___ Available data ___

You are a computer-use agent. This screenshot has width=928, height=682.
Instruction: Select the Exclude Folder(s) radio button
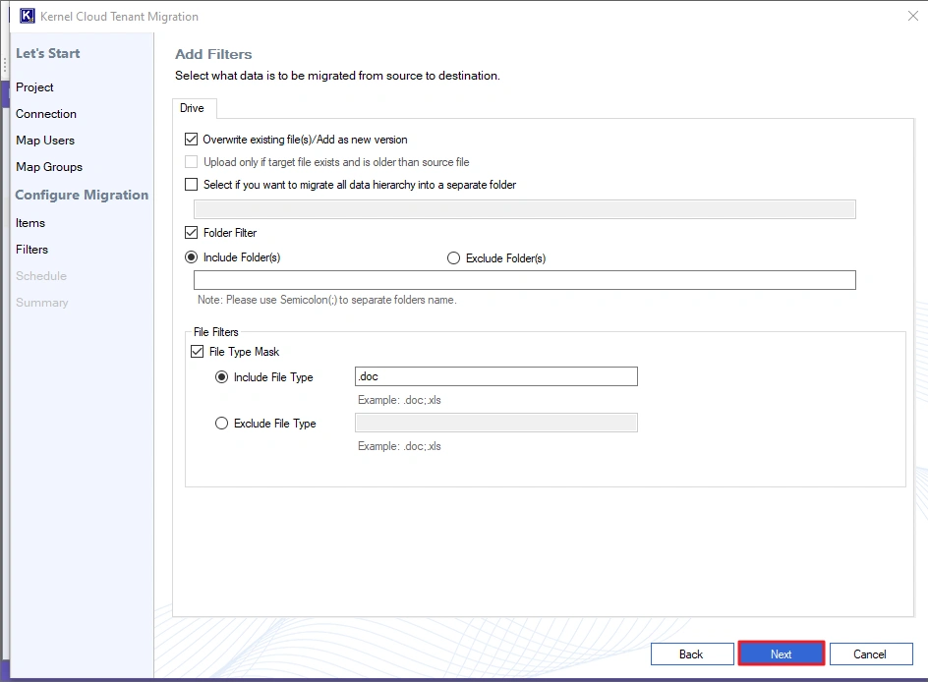[453, 258]
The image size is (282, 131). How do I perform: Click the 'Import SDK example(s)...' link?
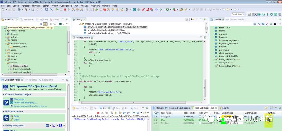tap(25, 102)
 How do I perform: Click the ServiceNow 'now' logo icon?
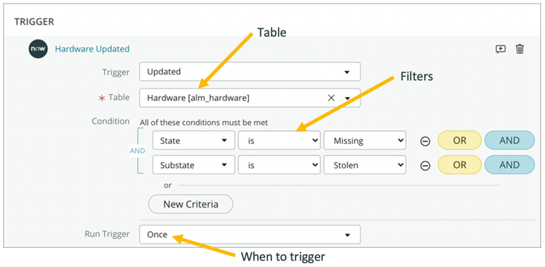pos(38,49)
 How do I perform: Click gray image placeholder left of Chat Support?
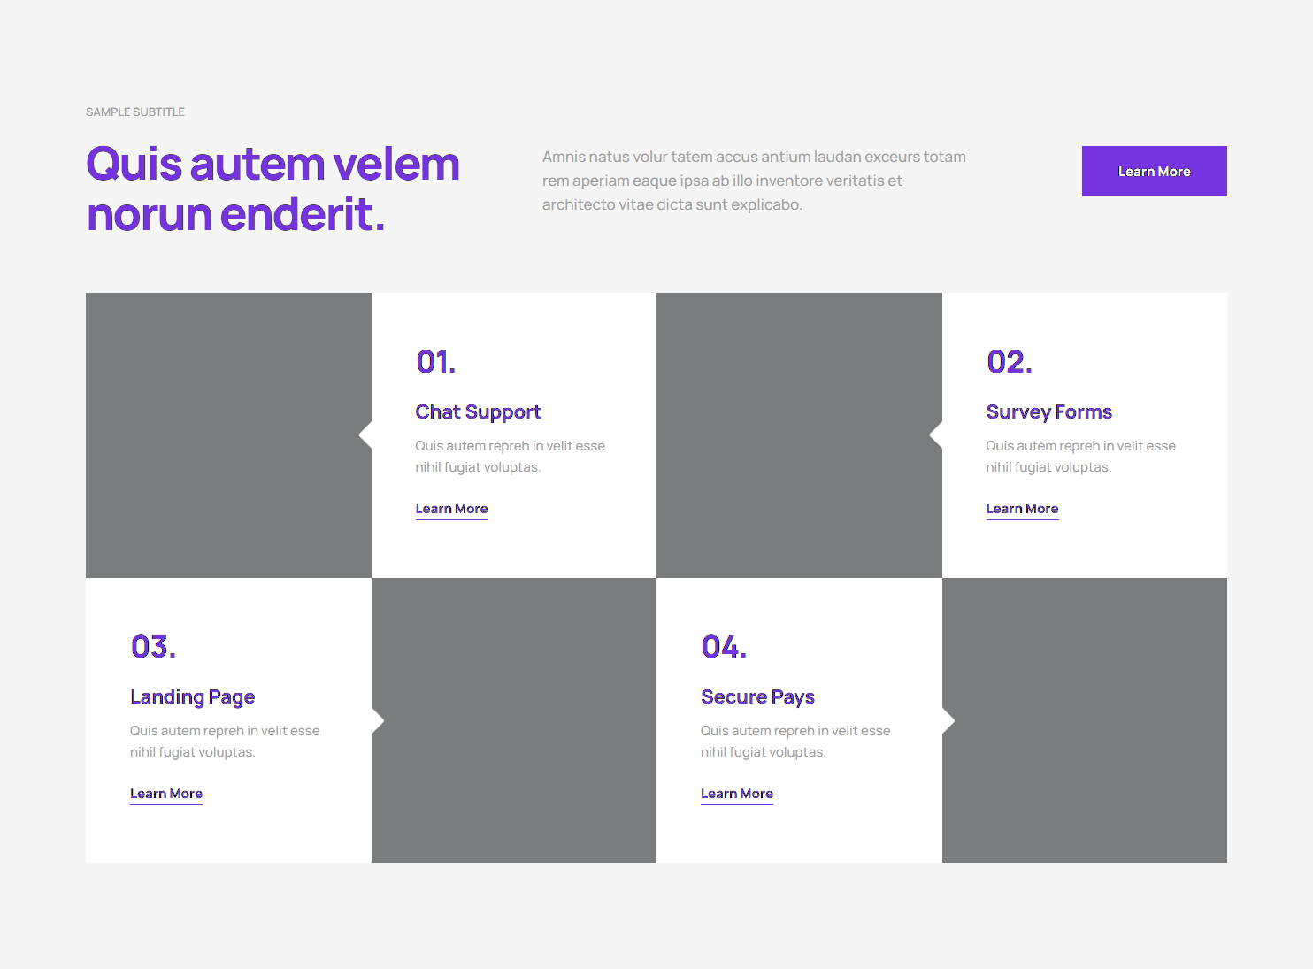click(x=228, y=435)
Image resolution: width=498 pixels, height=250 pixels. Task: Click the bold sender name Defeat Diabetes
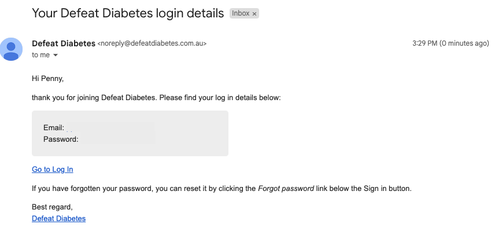(x=64, y=43)
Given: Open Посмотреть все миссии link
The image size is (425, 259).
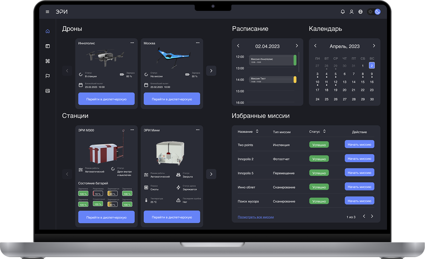Looking at the screenshot, I should 256,217.
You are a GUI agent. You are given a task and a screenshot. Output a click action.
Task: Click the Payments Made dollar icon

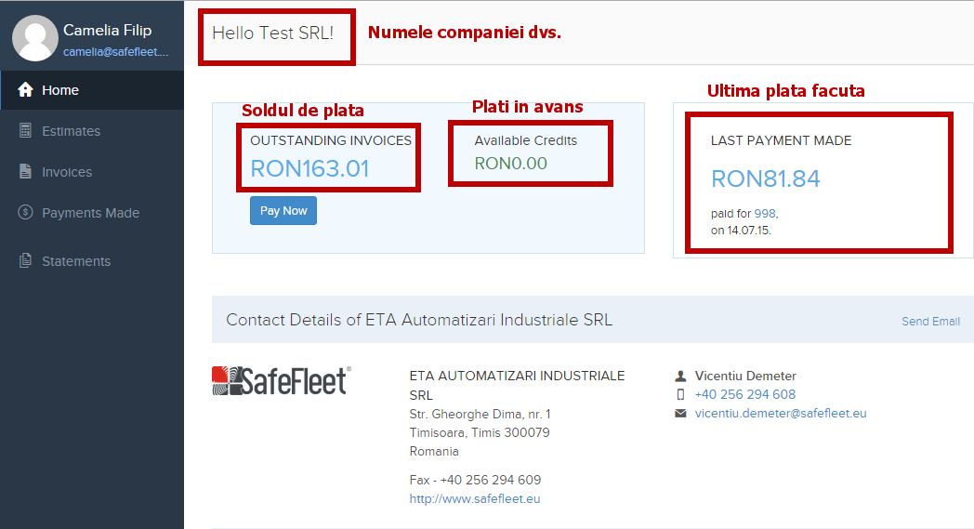pos(26,213)
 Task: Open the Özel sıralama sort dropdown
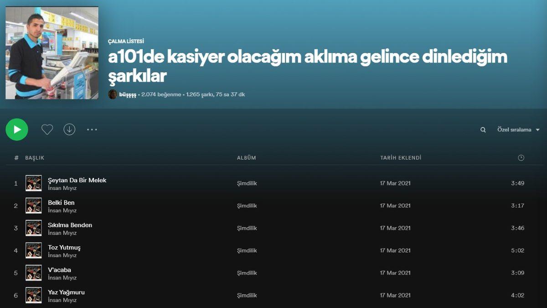click(514, 130)
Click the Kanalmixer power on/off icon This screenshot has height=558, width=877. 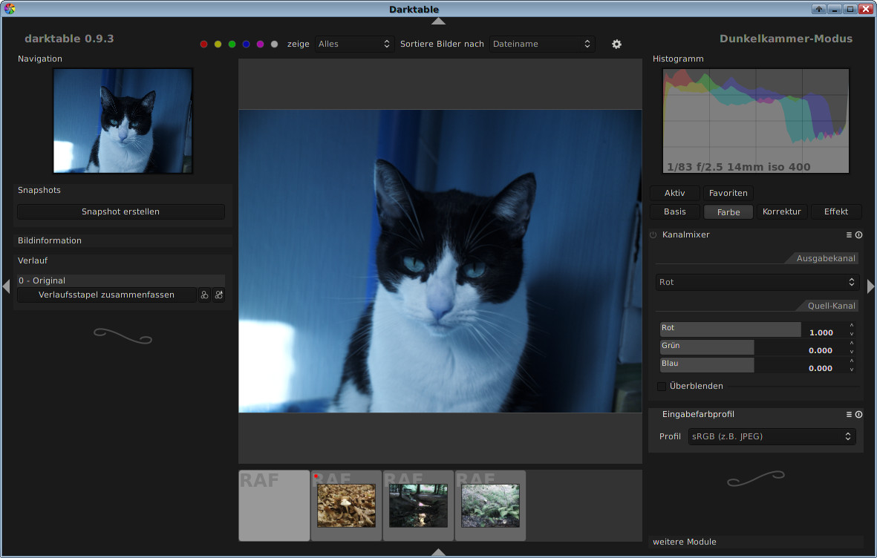[653, 234]
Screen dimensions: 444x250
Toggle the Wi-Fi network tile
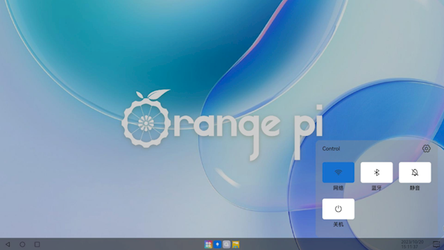point(338,172)
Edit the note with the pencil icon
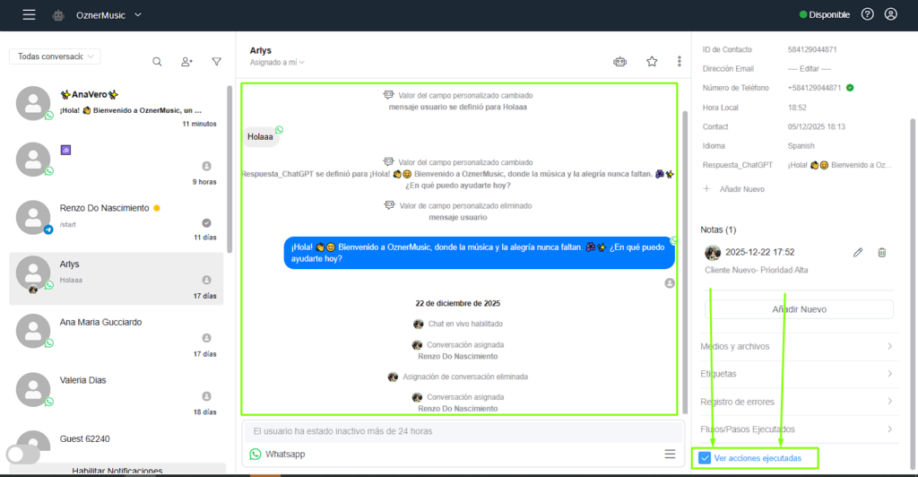918x477 pixels. (858, 252)
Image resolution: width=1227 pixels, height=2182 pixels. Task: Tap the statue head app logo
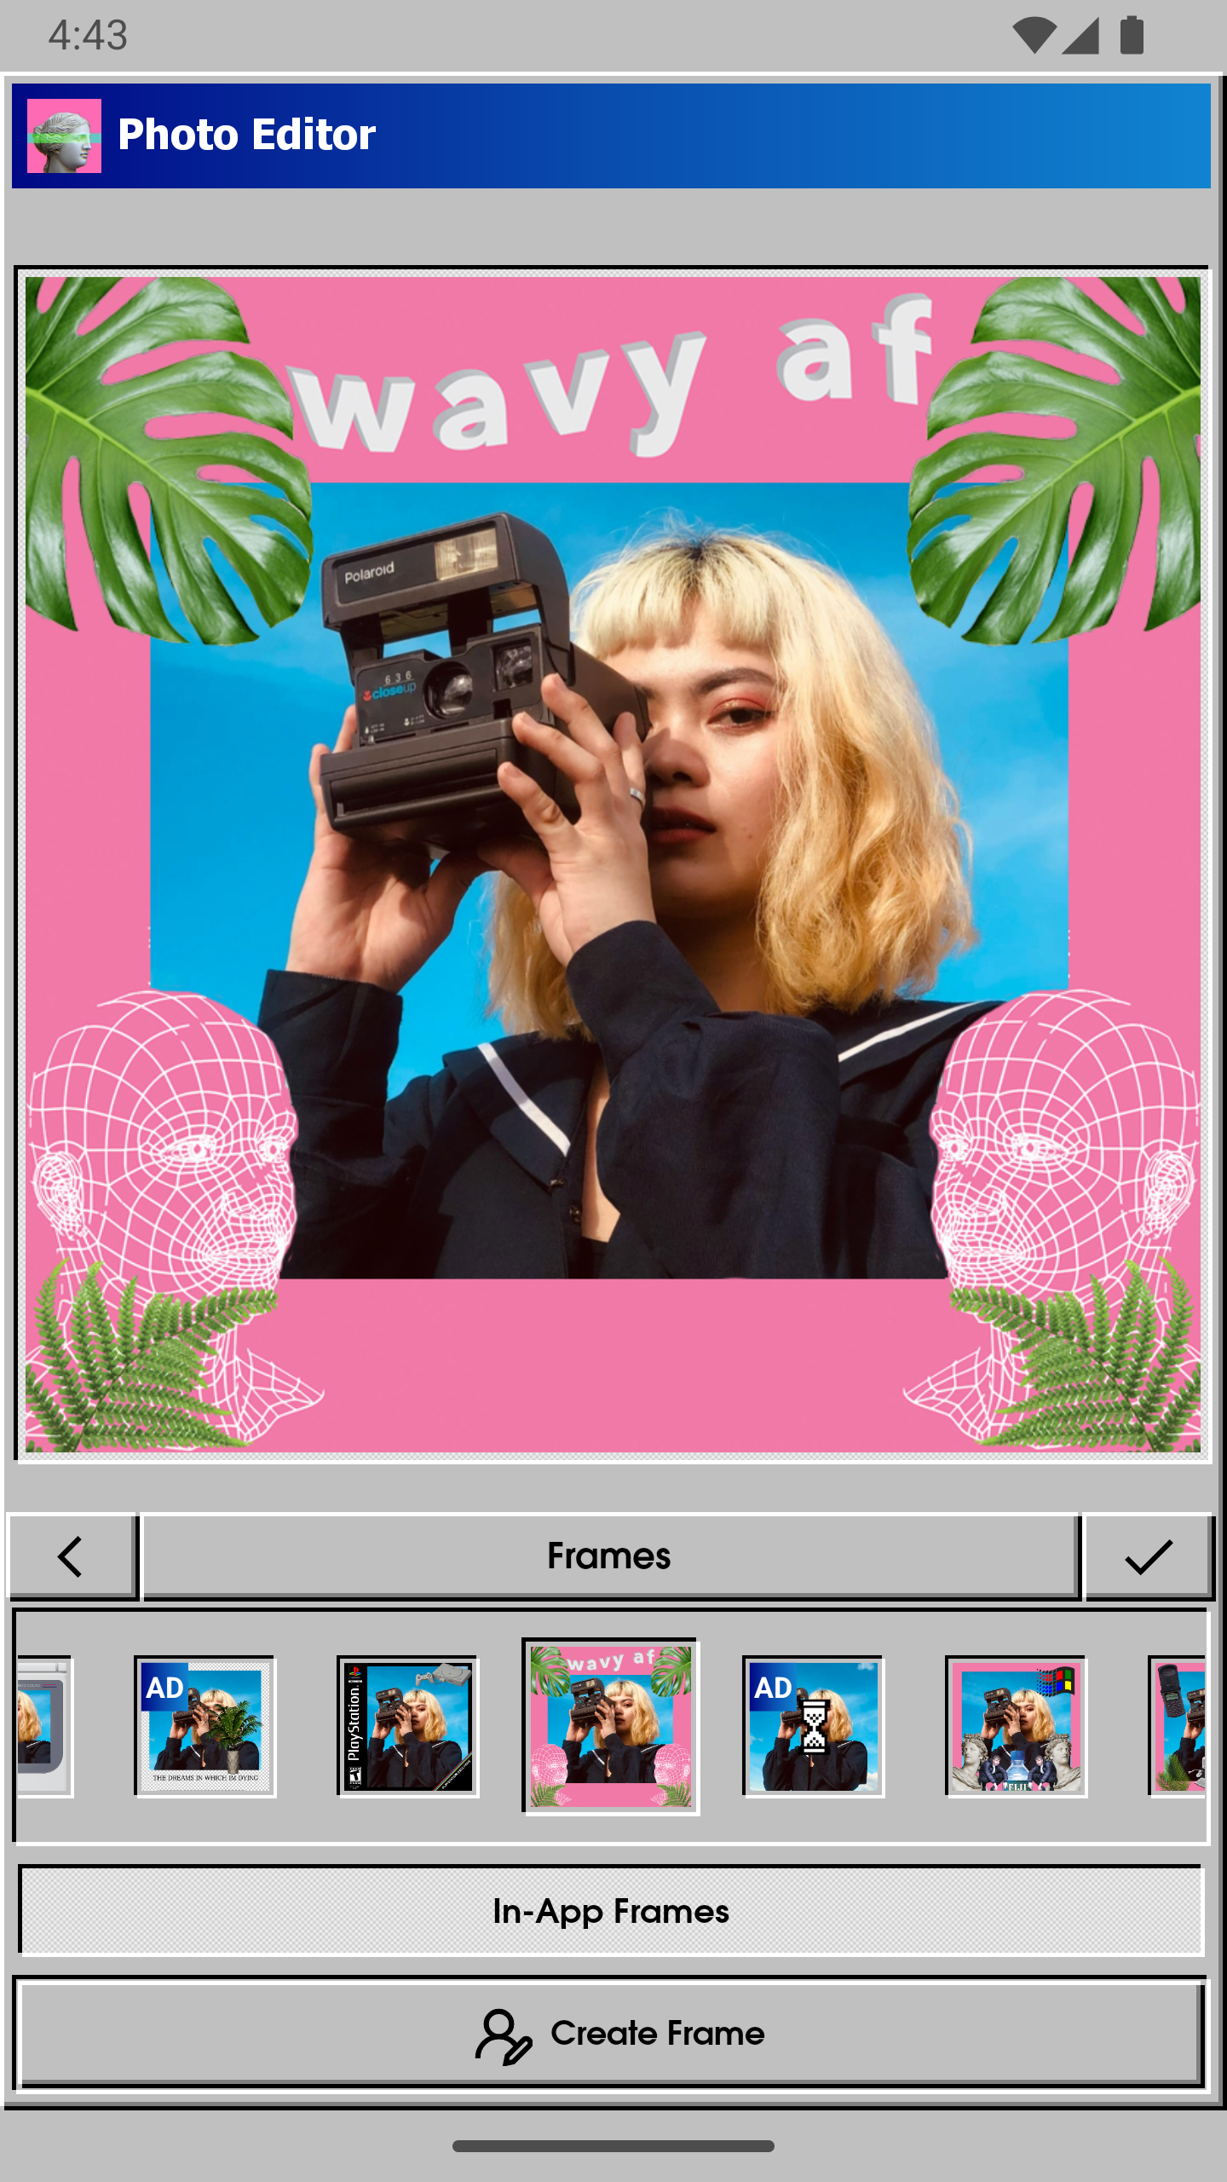pyautogui.click(x=64, y=136)
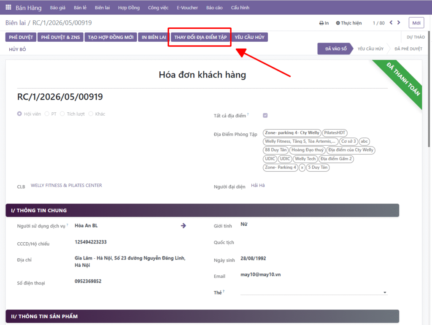Toggle Tất cả địa điểm checkbox

pos(265,116)
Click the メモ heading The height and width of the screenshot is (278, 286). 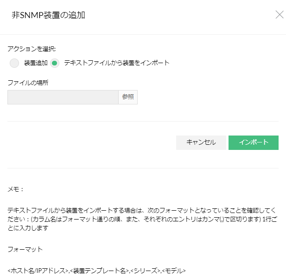pos(16,189)
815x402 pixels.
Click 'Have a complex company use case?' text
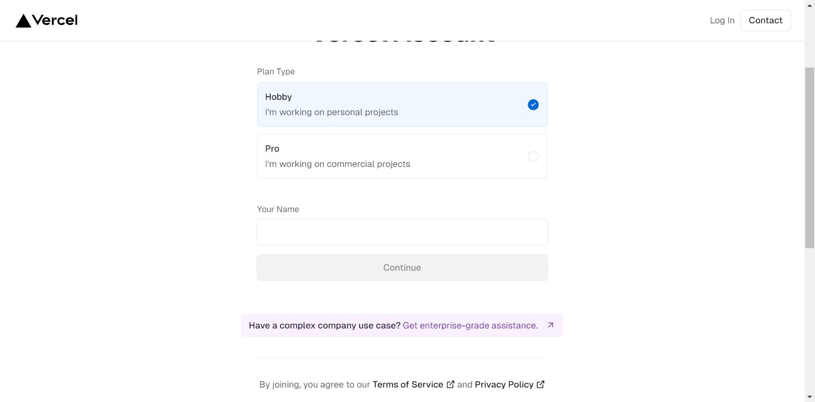[x=324, y=325]
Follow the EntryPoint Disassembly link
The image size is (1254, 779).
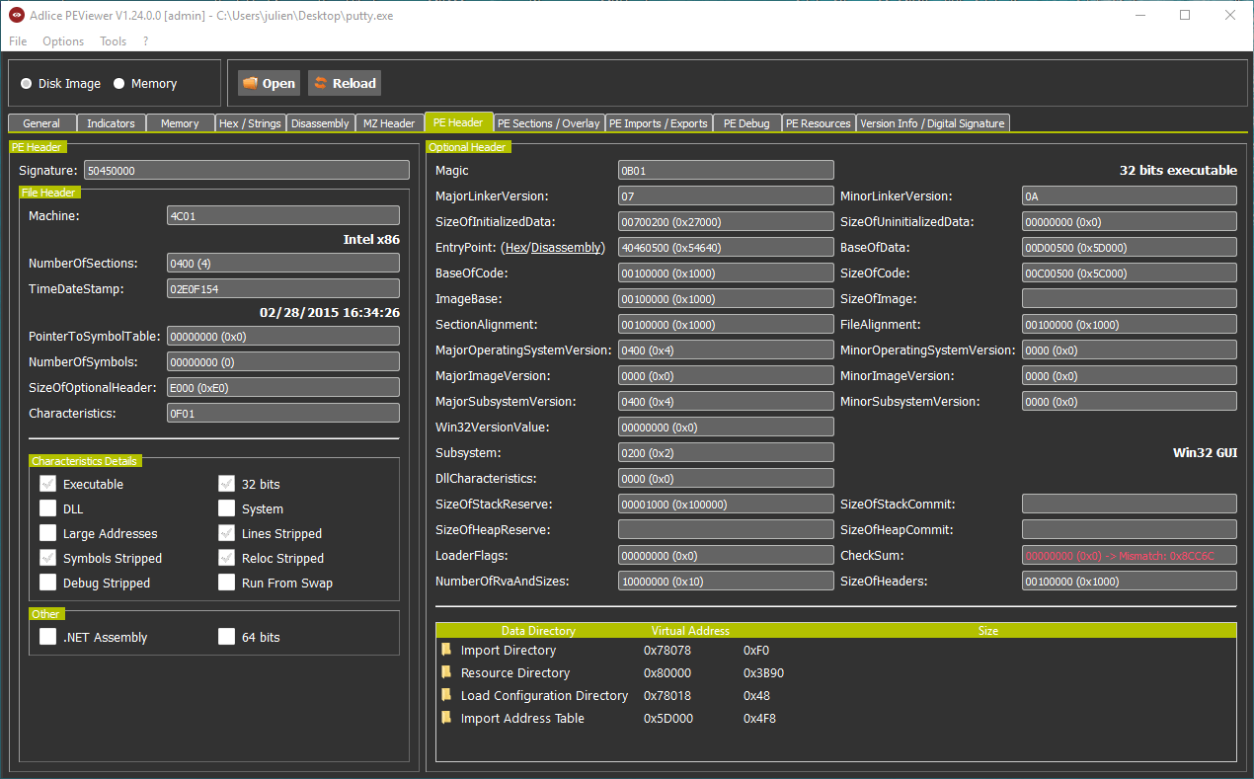(x=566, y=248)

___

▸ Problem requirements
From the line containing "Follow the EntryPoint Disassembly link" to the last line of the listing above, transcribe each line exactly, skipping the pictures.

▸ Exercise response
Follow the EntryPoint Disassembly link
The image size is (1254, 779).
(x=566, y=248)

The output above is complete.